Tugas Latihan 1. Menurut cuplikan halaman, di mana grup belajar itu berkumpul pada kumpul pertama?
Tugas Latihan 2. Tampilkan persis bagian cuplikan halaman dari "Nah, di sinilah" sampai "dengan Zenius Education.".
Tugas Latihan 3. Sebutkan semua hal yang dibahas atau ditentukan grup belajar pada kumpul pertama menurut cuplikan halaman.

Cuplikan Halaman.
====

Kemudian, beranjak ke kelas 12, aku diajak
oleh salah satu teman di kelasku untuk membuat semacam grup belajar buat SBMPTN
gitu. Aku yang waktu itu hanya orang yang biasa saja otomatis menerima ajakan
itu. Siapa tahu itu akan membuatku sedikit lebih pintar dan menambah peluangku
untuk bisa sukses lolos ke PTN yang aku inginkan—atau minimal jurusannya yang
aku inginkan. Dan kebetulan juga aku punya link
ke salah satu guru Matematika yang dulu pernah mengajar di sekolah kami dan
mau mengajarkan kami lagi Matematika untuk nanti persiapan SBMPTN.
Nah, di sinilah awal mulanya aku tahu dengan
Zenius Education. Jadi, ceritanya bermula saat bulan September awal saat kelas
12. Waktu itu, saat kumpul pertama grup
belajar, awalnya kami membahas sistem belajarnya mau seperti apa dan siapa yang
akan menjadi tutor untuk mapel tertentu dan menentukan hari untuk khusus
belajar Matematika dengan ibu guru matematika yang dulu pernah mengajar di SMA
kami. Oh, BTW saat kumpul pertama itu,
kami berkumpul di rumah salah satu anggota belajar ini. Di sinilah awal mulanya
temanku mengenalkan aku dengan Zenius Education.
Awalnya temanku membuka personal computer yang ada di rumahnya. Kemudian dia menyuruhku
untuk melihat salah satu aplikasi di komputernya itu. Saat itu aku tidak tahu
menahu apa itu Xpedia yang lainnya. Gampangnya saat itu aku menyebutnya “aplikasi
belajar online”.
“Man, coba
tinggali heula ieu,” suruh temanku yang kalau diartikan kedalam Bahasa
Indonesia, artinya, “Man, coba lihat dulu ini.”

====

(Data elemen dan posisi teks)
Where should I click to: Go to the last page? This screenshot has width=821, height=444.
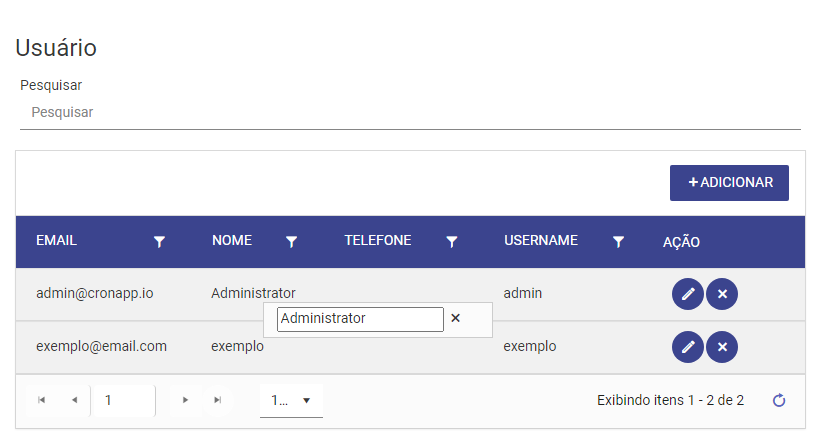tap(218, 400)
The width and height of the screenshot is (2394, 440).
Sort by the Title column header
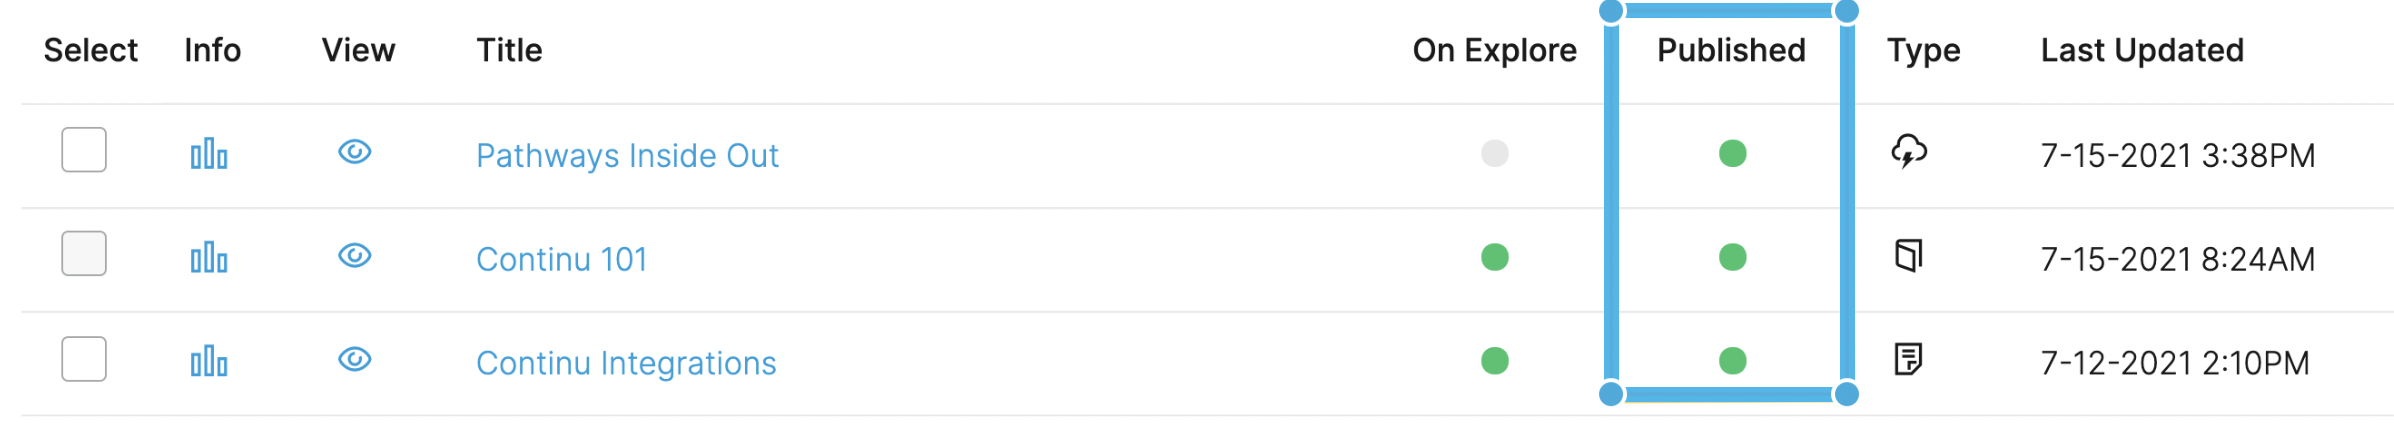pos(509,50)
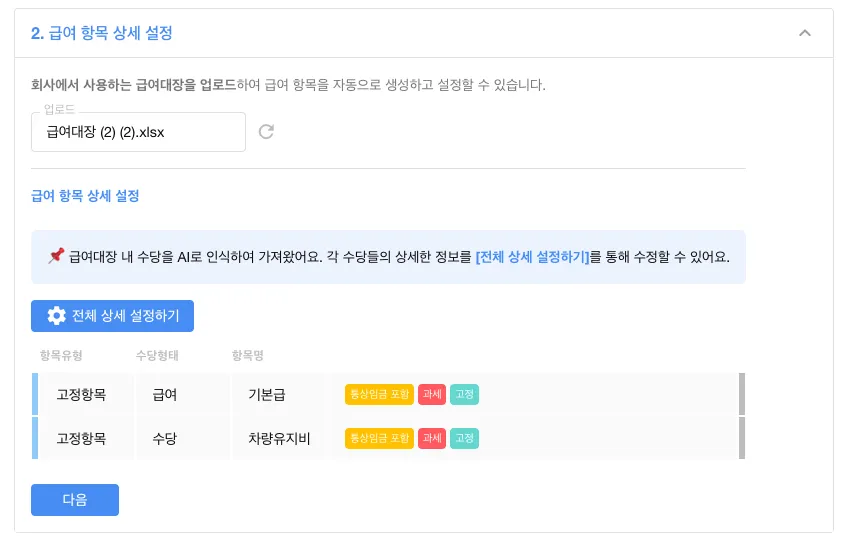Click the teal 고정 tag for 차량유지비
Viewport: 847px width, 540px height.
[465, 438]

====

Hasil Akhir 1. Di rumah salah satu anggota grup belajar.

Hasil Akhir 2.
Nah, di sinilah awal mulanya aku tahu dengan
Zenius Education. Jadi, ceritanya bermula saat bulan September awal saat kelas
12. Waktu itu, saat kumpul pertama grup
belajar, awalnya kami membahas sistem belajarnya mau seperti apa dan siapa yang
akan menjadi tutor untuk mapel tertentu dan menentukan hari untuk khusus
belajar Matematika dengan ibu guru matematika yang dulu pernah mengajar di SMA
kami. Oh, BTW saat kumpul pertama itu,
kami berkumpul di rumah salah satu anggota belajar ini. Di sinilah awal mulanya
temanku mengenalkan aku dengan Zenius Education.

Hasil Akhir 3.
- Sistem belajarnya mau seperti apa
- Siapa yang akan menjadi tutor untuk mapel tertentu
- Hari khusus untuk belajar Matematika dengan ibu guru matematika yang dulu pernah mengajar di SMA mereka